As we've known since the platform's reveal, The Legend of Zelda: Ocarina of Time isn't the only Nintendo 64 game to get the stereoscopic treatment. Joining Ocarina of Time is Star Fox 64, another Nintendo 64 classic with a remarkable legacy, receiving overhauled visuals and presentation on the Nintendo 3DS. Ocarina of Time is out in the wild and available to play, but Star Fox 64 is still a couple of months away. To help the time pass a little easier (or perhaps make the wait all the more difficult), Nintendo of Australia kindly invited PALGN down to their offices to go hands-on with Star Fox 64 3D, giving us the opportunity play both the single player and multiplayer modes.
First up, we tried the single player, which old time Star Fox 64 fans will be very familiar with, even if they more appropriately remember the game as Lylat Wars 64. During our play time, all levels were unlocked, allowing us to chose whichever stages we pleased. In score attack mode, stage selection is a little more flexible than it was in the original game, which required players to complete an entire easy or hard path at once to earn medals. Now, with stage selection, players can focus on getting the medal for each planet individually, presumably making for less tedium in unlocking expert mode.
Starting with the basics, we booted up Corneria and were immediately greeted with the familiar introductory dialogue from General Pepper, Slippy, Peppy, Falco and, of course, Fox McCloud. Dialogue in Star Fox 64 3D is a mix of old and new, retaining the original script and screenplay, yet with all lines re-recorded for higher quality audio. The entire original cast has returned in full force, leading to a quirky sense of nostalgia for all dialogue, as lines are spoken in a way that seems oh-so-familiar, yet still a little different. We were very happy that the script remains unchanged, retaining all the rich, cheesy goodness most fans will happily remember.
Mechanically, Star Fox 64 3D remains virtually identical to the Nintendo 64 release. Enemy placement, level paths, and power-ups are all exactly as they were all those years ago. Much like Ocarina of Time 3DS, the sense of familiarity is one bonus, but another is seeing how well the core mechanics have held up over the years. Thankfully, Star Fox 64 3D plays just as well as it always has, and we're sure plenty of arcade fans will find themselves addicted to the score focused gameplay.
Even though the level paths remain the same, there are a handful of smaller changes to update the game to the new control scheme. Notably, the game features both traditional analogue controls as well as gyroscopic controls. The former plays exactly as you'd expect, with similar control functions to the Nintendo 64. One addition, for accessibility, is the mapping of the somersault to the d-pad, allowing the move to be performed with a single button. The touch pad is also used in small ways, mostly to activate incoming voice messages from Commander Pepper, as well as activating supply drops organised by ROB 64.

**Given records**
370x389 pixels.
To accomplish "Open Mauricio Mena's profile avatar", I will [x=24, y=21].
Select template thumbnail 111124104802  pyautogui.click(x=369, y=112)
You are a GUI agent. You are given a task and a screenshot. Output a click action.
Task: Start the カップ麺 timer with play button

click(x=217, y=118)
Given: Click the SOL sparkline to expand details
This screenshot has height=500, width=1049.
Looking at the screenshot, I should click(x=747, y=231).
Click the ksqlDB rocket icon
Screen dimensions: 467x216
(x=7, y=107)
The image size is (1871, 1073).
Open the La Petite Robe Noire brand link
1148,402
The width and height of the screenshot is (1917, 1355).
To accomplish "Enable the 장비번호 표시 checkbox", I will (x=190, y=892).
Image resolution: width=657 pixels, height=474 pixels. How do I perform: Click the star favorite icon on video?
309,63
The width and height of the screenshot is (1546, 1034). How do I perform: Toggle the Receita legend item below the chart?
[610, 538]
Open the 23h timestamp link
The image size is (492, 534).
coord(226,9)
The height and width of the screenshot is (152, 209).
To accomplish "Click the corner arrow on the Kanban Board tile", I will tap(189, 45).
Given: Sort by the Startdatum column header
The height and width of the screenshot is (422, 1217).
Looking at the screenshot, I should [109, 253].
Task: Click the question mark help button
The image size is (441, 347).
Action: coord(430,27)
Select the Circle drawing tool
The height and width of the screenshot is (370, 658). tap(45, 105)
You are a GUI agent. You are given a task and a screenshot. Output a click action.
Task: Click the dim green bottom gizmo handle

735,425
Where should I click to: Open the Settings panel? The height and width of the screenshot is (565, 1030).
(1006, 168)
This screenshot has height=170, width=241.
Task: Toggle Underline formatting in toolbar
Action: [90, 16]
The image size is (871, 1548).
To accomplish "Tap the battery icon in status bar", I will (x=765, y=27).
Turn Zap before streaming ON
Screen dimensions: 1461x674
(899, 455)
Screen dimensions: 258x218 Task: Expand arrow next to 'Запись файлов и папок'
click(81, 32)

**Set tasks**
1. Reproduce the passage of the Star Fox 64 3D preview word for word, starting with "As we've known" and going on through "and multiplayer modes.".
2. In the rows, starting with the line with "The height and width of the screenshot is (152, 209)." and going on through the line with "Looking at the screenshot, I should [109, 253].", swap "Kanban Board" for "Task Board" and write out only those lines, with nothing else changed.

**Final answers**
1.
As we've known since the platform's reveal, The Legend of Zelda: Ocarina of Time isn't the only Nintendo 64 game to get the stereoscopic treatment. Joining Ocarina of Time is Star Fox 64, another Nintendo 64 classic with a remarkable legacy, receiving overhauled visuals and presentation on the Nintendo 3DS. Ocarina of Time is out in the wild and available to play, but Star Fox 64 is still a couple of months away. To help the time pass a little easier (or perhaps make the wait all the more difficult), Nintendo of Australia kindly invited PALGN down to their offices to go hands-on with Star Fox 64 3D, giving us the opportunity play both the single player and multiplayer modes.

2.
The height and width of the screenshot is (152, 209).
To accomplish "Click the corner arrow on the Task Board tile", I will tap(189, 45).
Given: Sort by the Startdatum column header
The height and width of the screenshot is (422, 1217).
Looking at the screenshot, I should [109, 253].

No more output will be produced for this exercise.